Task data:
***

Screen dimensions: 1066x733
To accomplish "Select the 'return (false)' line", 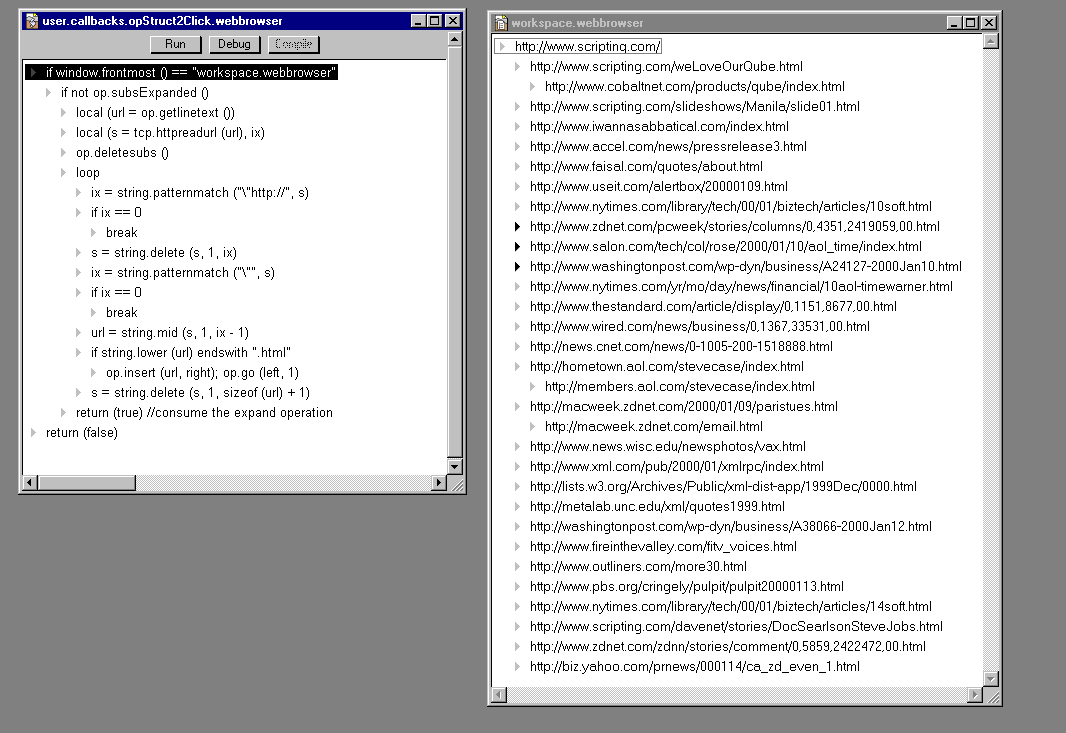I will pyautogui.click(x=81, y=433).
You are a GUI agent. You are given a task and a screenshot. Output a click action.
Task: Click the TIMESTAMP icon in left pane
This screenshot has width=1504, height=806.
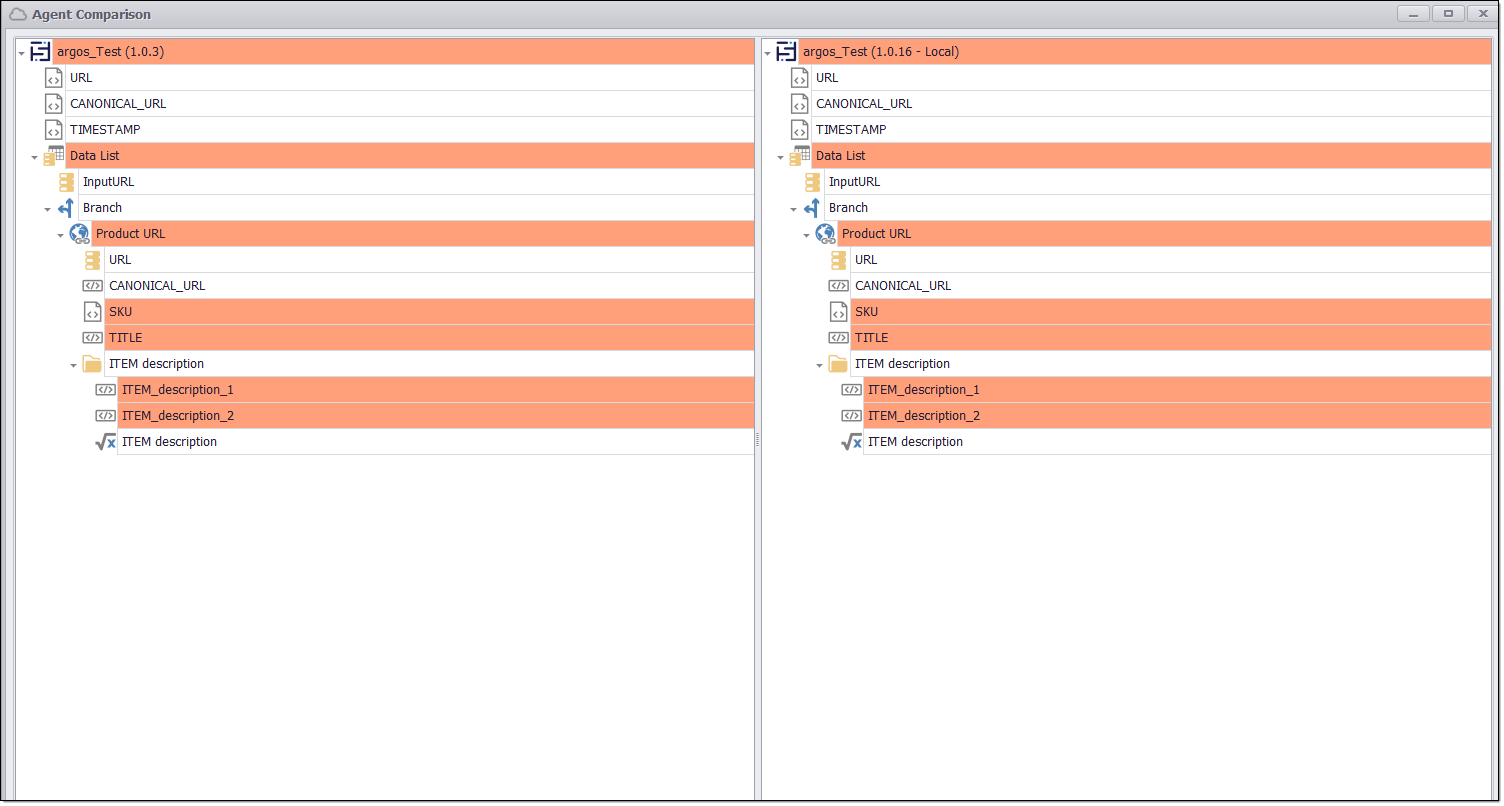pyautogui.click(x=54, y=130)
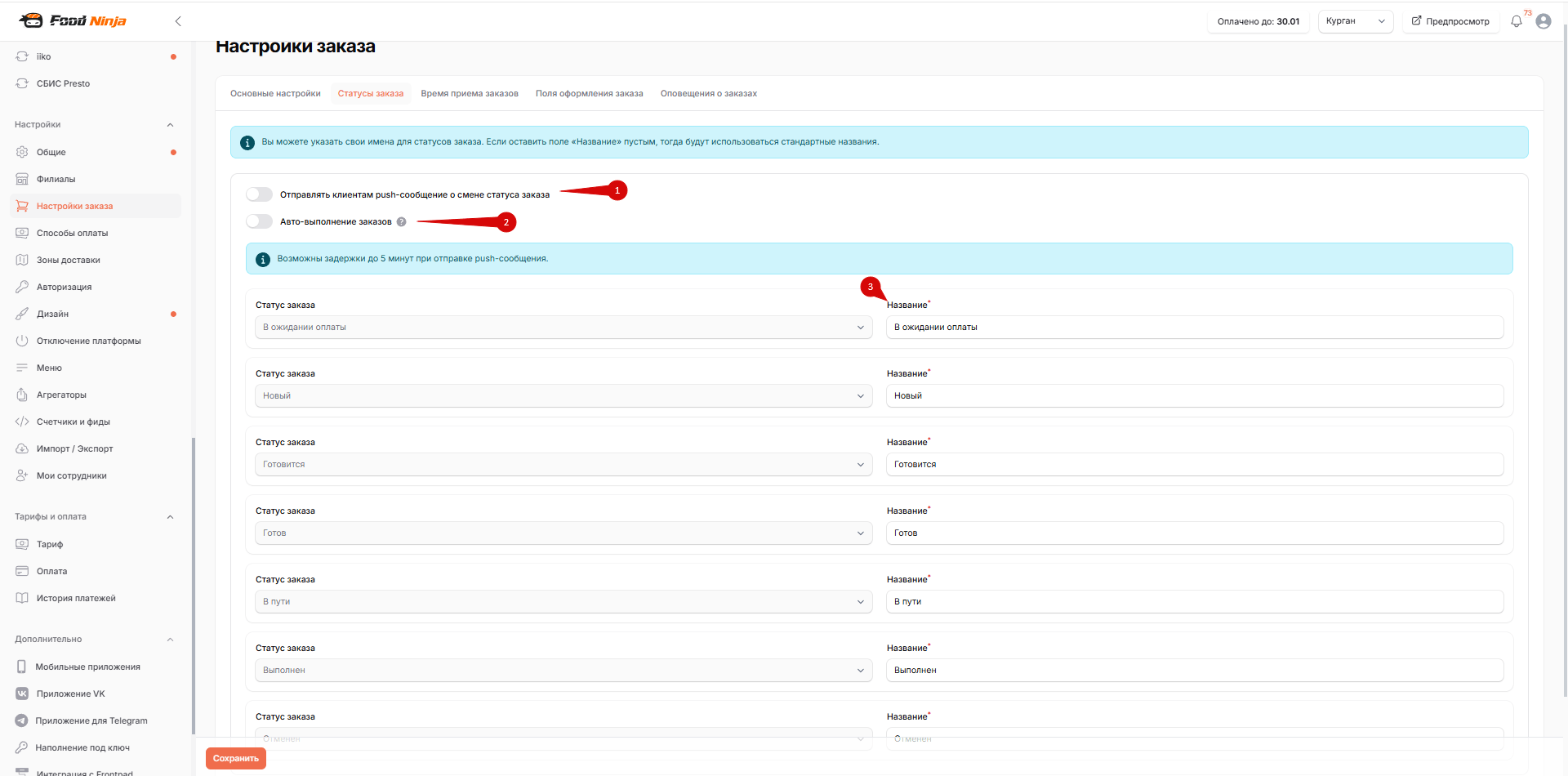Click the Название field containing Выполнен
Screen dimensions: 1568x776
click(x=1195, y=670)
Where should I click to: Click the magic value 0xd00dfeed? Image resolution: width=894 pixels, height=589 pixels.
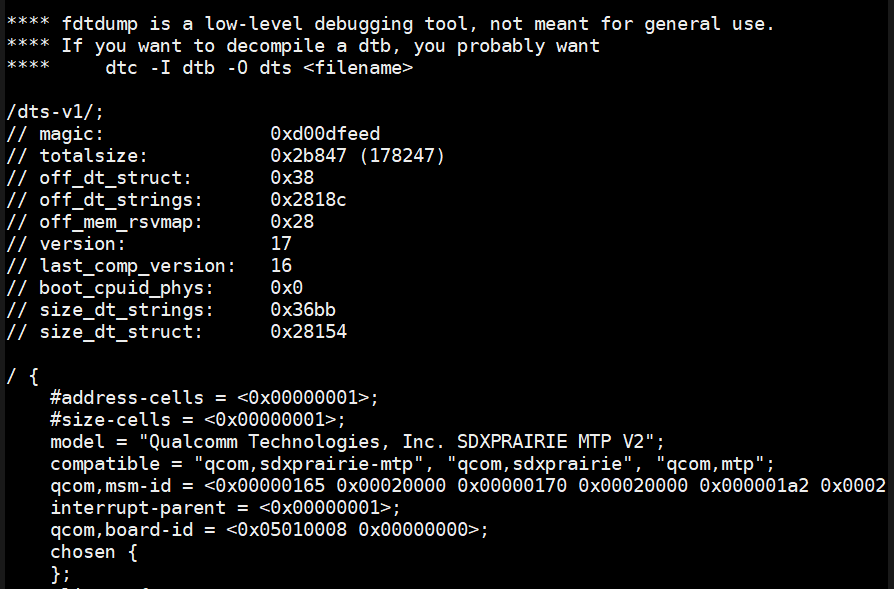[325, 134]
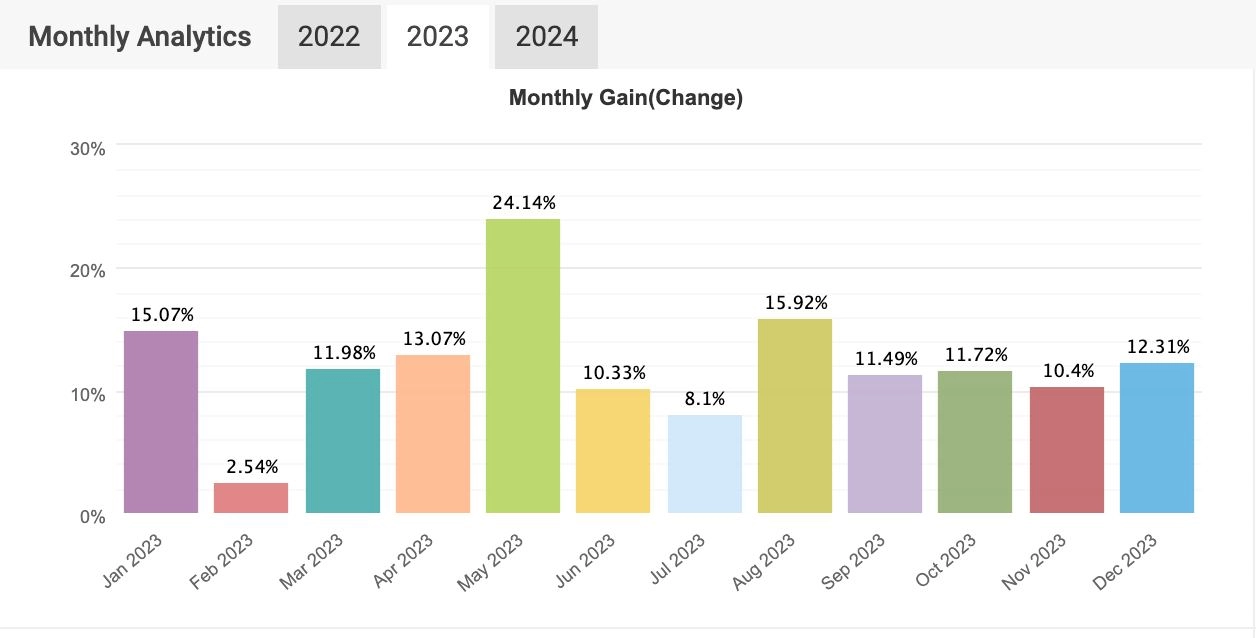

***

Exercise prompt: An acceptable answer holds exactly the lines from the one with "Task: Click the TIMESTAMP icon in left pane" through the end of the entries above, both ends kept, and no pictures at all.

Output:
Task: Click the TIMESTAMP icon in left pane
This screenshot has width=1504, height=806.
pyautogui.click(x=54, y=130)
Click the Название field containing Выполнен
Screen dimensions: 1568x776
click(x=1195, y=670)
Where should I click to: Click the magic value 0xd00dfeed? Image resolution: width=894 pixels, height=589 pixels.
[325, 134]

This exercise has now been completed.